(Collection entries)
- Opening Delimiter -

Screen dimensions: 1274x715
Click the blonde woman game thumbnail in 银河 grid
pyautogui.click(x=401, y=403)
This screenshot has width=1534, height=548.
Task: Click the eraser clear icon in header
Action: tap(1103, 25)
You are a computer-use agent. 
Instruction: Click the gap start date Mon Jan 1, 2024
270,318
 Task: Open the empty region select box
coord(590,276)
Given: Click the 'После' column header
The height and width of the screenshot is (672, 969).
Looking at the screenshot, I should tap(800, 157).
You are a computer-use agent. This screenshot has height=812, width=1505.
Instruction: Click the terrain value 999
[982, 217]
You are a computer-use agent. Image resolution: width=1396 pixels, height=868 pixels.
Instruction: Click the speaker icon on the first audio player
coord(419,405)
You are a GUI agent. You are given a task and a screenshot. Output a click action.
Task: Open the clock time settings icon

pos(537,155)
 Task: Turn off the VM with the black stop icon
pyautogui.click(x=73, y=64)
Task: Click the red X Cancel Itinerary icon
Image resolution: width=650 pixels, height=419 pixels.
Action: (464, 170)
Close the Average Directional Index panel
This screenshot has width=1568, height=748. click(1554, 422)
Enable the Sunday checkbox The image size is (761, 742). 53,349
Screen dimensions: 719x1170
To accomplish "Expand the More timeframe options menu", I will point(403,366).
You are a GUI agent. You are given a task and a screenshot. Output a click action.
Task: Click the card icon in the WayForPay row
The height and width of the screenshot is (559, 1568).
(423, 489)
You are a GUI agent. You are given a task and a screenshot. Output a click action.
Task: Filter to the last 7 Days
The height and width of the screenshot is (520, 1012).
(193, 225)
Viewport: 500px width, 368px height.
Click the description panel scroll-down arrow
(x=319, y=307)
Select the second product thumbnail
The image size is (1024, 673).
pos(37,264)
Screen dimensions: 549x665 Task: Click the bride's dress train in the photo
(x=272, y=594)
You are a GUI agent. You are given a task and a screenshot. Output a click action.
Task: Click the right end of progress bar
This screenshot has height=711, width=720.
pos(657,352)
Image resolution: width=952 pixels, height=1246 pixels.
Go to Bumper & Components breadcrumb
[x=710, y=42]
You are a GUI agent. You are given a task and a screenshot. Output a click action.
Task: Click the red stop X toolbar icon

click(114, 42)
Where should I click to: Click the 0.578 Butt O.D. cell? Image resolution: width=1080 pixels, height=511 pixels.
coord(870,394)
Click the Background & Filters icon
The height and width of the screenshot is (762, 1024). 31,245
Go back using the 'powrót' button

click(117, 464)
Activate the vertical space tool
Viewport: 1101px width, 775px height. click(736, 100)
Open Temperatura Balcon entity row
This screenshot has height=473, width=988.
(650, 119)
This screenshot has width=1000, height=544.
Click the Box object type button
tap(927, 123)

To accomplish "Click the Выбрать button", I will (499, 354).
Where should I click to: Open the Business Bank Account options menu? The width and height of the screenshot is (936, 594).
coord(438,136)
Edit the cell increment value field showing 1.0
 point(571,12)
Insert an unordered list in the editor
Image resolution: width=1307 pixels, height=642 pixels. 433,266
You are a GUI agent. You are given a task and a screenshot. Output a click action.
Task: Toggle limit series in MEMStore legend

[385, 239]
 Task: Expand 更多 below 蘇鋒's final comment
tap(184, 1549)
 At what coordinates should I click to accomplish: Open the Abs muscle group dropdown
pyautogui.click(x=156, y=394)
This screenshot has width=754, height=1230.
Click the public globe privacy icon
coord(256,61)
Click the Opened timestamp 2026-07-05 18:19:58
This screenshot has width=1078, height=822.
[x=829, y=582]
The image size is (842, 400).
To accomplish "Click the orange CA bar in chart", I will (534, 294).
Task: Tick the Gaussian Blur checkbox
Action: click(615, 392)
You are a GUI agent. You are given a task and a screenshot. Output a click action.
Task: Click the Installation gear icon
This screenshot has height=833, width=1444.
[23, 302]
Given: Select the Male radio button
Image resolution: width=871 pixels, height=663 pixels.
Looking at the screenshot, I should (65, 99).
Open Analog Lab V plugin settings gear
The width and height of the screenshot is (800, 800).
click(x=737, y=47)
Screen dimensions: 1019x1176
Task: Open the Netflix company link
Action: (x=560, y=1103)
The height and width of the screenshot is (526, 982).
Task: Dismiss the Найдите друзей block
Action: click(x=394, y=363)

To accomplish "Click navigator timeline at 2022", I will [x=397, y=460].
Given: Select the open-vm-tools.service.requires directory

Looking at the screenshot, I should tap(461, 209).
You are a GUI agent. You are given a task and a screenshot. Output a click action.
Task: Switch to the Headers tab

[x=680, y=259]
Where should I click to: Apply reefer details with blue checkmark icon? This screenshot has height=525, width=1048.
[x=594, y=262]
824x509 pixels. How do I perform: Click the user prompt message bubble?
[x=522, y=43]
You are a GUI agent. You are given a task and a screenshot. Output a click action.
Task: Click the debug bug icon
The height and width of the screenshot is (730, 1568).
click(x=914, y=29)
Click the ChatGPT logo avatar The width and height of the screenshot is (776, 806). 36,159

- Closing Delimiter -

**What you should do**. Write out every line of the data exactly, leaving nothing out.

**Answer space**.
Screen dimensions: 1274x715
Click the blonde woman game thumbnail in 银河 grid
pyautogui.click(x=401, y=403)
This screenshot has width=1534, height=548.
Task: Click the eraser clear icon in header
Action: tap(1103, 25)
You are a computer-use agent. 
Instruction: Click the gap start date Mon Jan 1, 2024
270,318
 Task: Open the empty region select box
coord(590,276)
Given: Click the 'После' column header
The height and width of the screenshot is (672, 969).
Looking at the screenshot, I should tap(800, 157).
You are a computer-use agent. This screenshot has height=812, width=1505.
Instruction: Click the terrain value 999
[982, 217]
You are a computer-use agent. Image resolution: width=1396 pixels, height=868 pixels.
Instruction: Click the speaker icon on the first audio player
coord(419,405)
You are a GUI agent. You are given a task and a screenshot. Output a click action.
Task: Open the clock time settings icon

pos(537,155)
 Task: Turn off the VM with the black stop icon
pyautogui.click(x=73, y=64)
Task: Click the red X Cancel Itinerary icon
Image resolution: width=650 pixels, height=419 pixels.
Action: (464, 170)
Close the Average Directional Index panel
This screenshot has width=1568, height=748. click(1554, 422)
Enable the Sunday checkbox The image size is (761, 742). 53,349
Screen dimensions: 719x1170
To accomplish "Expand the More timeframe options menu", I will point(403,366).
You are a GUI agent. You are given a task and a screenshot. Output a click action.
Task: Click the card icon in the WayForPay row
The height and width of the screenshot is (559, 1568).
(423, 489)
You are a GUI agent. You are given a task and a screenshot. Output a click action.
Task: Filter to the last 7 Days
The height and width of the screenshot is (520, 1012).
(193, 225)
Viewport: 500px width, 368px height.
Click the description panel scroll-down arrow
(x=319, y=307)
Select the second product thumbnail
The image size is (1024, 673).
pos(37,264)
Screen dimensions: 549x665 Task: Click the bride's dress train in the photo
(x=272, y=594)
You are a GUI agent. You are given a task and a screenshot. Output a click action.
Task: Click the right end of progress bar
This screenshot has height=711, width=720.
pos(657,352)
Image resolution: width=952 pixels, height=1246 pixels.
Go to Bumper & Components breadcrumb
[x=710, y=42]
You are a GUI agent. You are given a task and a screenshot. Output a click action.
Task: Click the red stop X toolbar icon

click(114, 42)
Where should I click to: Click the 0.578 Butt O.D. cell? Image resolution: width=1080 pixels, height=511 pixels.
coord(870,394)
Click the Background & Filters icon
The height and width of the screenshot is (762, 1024). 31,245
Go back using the 'powrót' button

click(117, 464)
Activate the vertical space tool
Viewport: 1101px width, 775px height. click(736, 100)
Open Temperatura Balcon entity row
This screenshot has height=473, width=988.
(650, 119)
This screenshot has width=1000, height=544.
Click the Box object type button
tap(927, 123)

To accomplish "Click the Выбрать button", I will (499, 354).
Where should I click to: Open the Business Bank Account options menu? The width and height of the screenshot is (936, 594).
coord(438,136)
Edit the cell increment value field showing 1.0
 point(571,12)
Insert an unordered list in the editor
Image resolution: width=1307 pixels, height=642 pixels. 433,266
You are a GUI agent. You are given a task and a screenshot. Output a click action.
Task: Toggle limit series in MEMStore legend

[385, 239]
 Task: Expand 更多 below 蘇鋒's final comment
tap(184, 1549)
 At what coordinates should I click to accomplish: Open the Abs muscle group dropdown
pyautogui.click(x=156, y=394)
This screenshot has width=754, height=1230.
Click the public globe privacy icon
coord(256,61)
Click the Opened timestamp 2026-07-05 18:19:58
This screenshot has width=1078, height=822.
[x=829, y=582]
The image size is (842, 400).
To accomplish "Click the orange CA bar in chart", I will (534, 294).
Task: Tick the Gaussian Blur checkbox
Action: click(615, 392)
You are a GUI agent. You are given a task and a screenshot. Output a click action.
Task: Click the Installation gear icon
This screenshot has height=833, width=1444.
[23, 302]
Given: Select the Male radio button
Image resolution: width=871 pixels, height=663 pixels.
Looking at the screenshot, I should (65, 99).
Open Analog Lab V plugin settings gear
The width and height of the screenshot is (800, 800).
click(x=737, y=47)
Screen dimensions: 1019x1176
Task: Open the Netflix company link
Action: (x=560, y=1103)
The height and width of the screenshot is (526, 982).
Task: Dismiss the Найдите друзей block
Action: click(x=394, y=363)

To accomplish "Click navigator timeline at 2022", I will [x=397, y=460].
Given: Select the open-vm-tools.service.requires directory

Looking at the screenshot, I should tap(461, 209).
You are a GUI agent. You are given a task and a screenshot. Output a click action.
Task: Switch to the Headers tab

[x=680, y=259]
Where should I click to: Apply reefer details with blue checkmark icon? This screenshot has height=525, width=1048.
[x=594, y=262]
824x509 pixels. How do I perform: Click the user prompt message bubble?
[x=522, y=43]
You are a GUI agent. You are given a task and a screenshot. Output a click action.
Task: Click the debug bug icon
The height and width of the screenshot is (730, 1568).
click(x=914, y=29)
Click the ChatGPT logo avatar The width and height of the screenshot is (776, 806). 36,159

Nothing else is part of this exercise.